You should now have four folders, with each containing an `abundance.tsv` file. Using pandas we can now load the data using commands similar to what you have done before. Look at the previous notebooks and start to use `pandas` to process the data and find differentially expressed genes.

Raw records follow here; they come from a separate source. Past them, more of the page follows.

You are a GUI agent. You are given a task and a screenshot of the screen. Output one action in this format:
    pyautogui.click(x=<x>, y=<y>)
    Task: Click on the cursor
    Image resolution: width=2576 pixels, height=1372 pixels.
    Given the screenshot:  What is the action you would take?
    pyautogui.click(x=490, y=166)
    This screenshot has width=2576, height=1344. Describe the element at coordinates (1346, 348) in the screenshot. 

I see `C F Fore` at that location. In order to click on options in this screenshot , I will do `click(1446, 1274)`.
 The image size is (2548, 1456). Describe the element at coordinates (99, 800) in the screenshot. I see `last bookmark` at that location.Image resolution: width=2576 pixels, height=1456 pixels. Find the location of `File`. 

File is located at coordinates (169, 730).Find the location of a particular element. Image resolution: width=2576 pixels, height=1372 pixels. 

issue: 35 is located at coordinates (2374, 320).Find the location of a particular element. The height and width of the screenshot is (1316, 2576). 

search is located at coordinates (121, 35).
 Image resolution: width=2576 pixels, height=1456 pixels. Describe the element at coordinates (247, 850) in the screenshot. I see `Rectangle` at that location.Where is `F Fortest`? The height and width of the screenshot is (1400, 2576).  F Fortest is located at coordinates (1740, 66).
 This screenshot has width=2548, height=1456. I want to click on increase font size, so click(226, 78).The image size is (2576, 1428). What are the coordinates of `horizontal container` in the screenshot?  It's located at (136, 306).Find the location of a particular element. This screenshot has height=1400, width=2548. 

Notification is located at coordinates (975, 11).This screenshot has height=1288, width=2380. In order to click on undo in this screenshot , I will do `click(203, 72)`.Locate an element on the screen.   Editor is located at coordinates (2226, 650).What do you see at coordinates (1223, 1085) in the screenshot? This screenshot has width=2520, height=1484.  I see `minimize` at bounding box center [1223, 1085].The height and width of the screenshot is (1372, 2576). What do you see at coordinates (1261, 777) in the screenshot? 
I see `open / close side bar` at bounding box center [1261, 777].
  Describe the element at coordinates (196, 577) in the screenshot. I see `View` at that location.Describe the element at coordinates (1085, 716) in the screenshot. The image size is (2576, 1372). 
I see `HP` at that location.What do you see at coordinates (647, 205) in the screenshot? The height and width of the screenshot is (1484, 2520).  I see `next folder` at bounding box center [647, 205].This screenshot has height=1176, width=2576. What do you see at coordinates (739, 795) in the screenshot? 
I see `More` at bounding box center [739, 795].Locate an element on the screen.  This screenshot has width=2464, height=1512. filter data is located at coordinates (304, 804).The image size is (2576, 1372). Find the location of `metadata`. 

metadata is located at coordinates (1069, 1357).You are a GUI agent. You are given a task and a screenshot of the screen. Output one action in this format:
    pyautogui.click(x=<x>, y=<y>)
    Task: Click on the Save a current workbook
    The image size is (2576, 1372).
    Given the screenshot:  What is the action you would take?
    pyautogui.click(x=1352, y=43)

Lets look at a single output file...

In [6]:
import pandas as pd
SRR5494628 = pd.read_csv("/Users/alexis/Desktop/bd2k/kallisto_outputs/SRR5494628/abundance.tsv", sep="\t")
SRR5494628.head()

Unnamed: 0,target_id,length,eff_length,est_counts,tpm
0,YBR024W_mRNA,906,707.0,544.0,36.994
1,YDL245C_mRNA,1704,1505.0,902.142,28.8197
2,YBR232C_mRNA,360,161.0,46.2893,13.8231
3,YDR320W-B_mRNA,138,6.07083,0.0,0.0
4,YBR021W_mRNA,1902,1703.0,426.0,12.0267


We are mainly interested in the target_id and tpm column. In order to make processing easier with `pandas` we can use the following shell commands to combine the columns we want from the four files into one main file. Take a look at these commands and see if you recognize what is happening. Try using `man` to look at what the command actually does.

```
cd kallisto_outputs/

paste */abundance.tsv | cut -f 1,2,5,10,15,20 > tpms_all_samples.tsv

ls -1 */abundance.tsv | perl -ne 'chomp $_; if ($_ =~ /(\S+)\/abundance\.tsv/){print "\t$1"}' | perl -ne 'print "target_id\tlength$_\n"' > header.tsv

cat header.tsv tpms_all_samples.tsv | grep -v "tpm" > tpms_all_samples.tsv2

mv tpms_all_samples.tsv2 tpms_all_samples.tsv

rm -f header.tsv
```

Now the 4 files are combined into onw and the sample names are the column names for their respective columns.

In [7]:
tpms_all_samples= pd.read_csv("/Users/alexis/Desktop/bd2k/kallisto_outputs/tpms_all_samples.tsv", sep="\t")
tpms_all_samples.head()

Unnamed: 0,target_id,length,SRR5494628,SRR5494629,SRR5494630,SRR5494631
0,YBR024W_mRNA,906,36.994,30.9409,37.3838,38.7345
1,YDL245C_mRNA,1704,28.8197,30.2001,12.2243,12.9081
2,YBR232C_mRNA,360,13.8231,10.0286,13.359,15.9174
3,YDR320W-B_mRNA,138,0.0,0.0,0.0,0.0
4,YBR021W_mRNA,1902,12.0267,10.0594,17.307,17.2506


In [8]:
#lets make lists to map the sample names to the condition
euploid = ['SRR5494631','SRR5494630']
aneuploid = ['SRR5494629','SRR5494628']

In [13]:
tpms_all_samples['euploid_average'] = tpms_all_samples[euploid].astype(float).mean(axis=1)
tpms_all_samples.head()

Unnamed: 0,target_id,length,SRR5494628,SRR5494629,SRR5494630,SRR5494631,euploid_average
0,YBR024W_mRNA,906,36.994,30.9409,37.3838,38.7345,38.05915
1,YDL245C_mRNA,1704,28.8197,30.2001,12.2243,12.9081,12.5662
2,YBR232C_mRNA,360,13.8231,10.0286,13.359,15.9174,14.6382
3,YDR320W-B_mRNA,138,0.0,0.0,0.0,0.0,0.0
4,YBR021W_mRNA,1902,12.0267,10.0594,17.307,17.2506,17.2788


Now that you know how to take the average of the 2 euploid samples, you can find the average of the two aneuploid samples. Then you can compare the average transcript expression between each condition. Try taking the difference or the ratio of the two.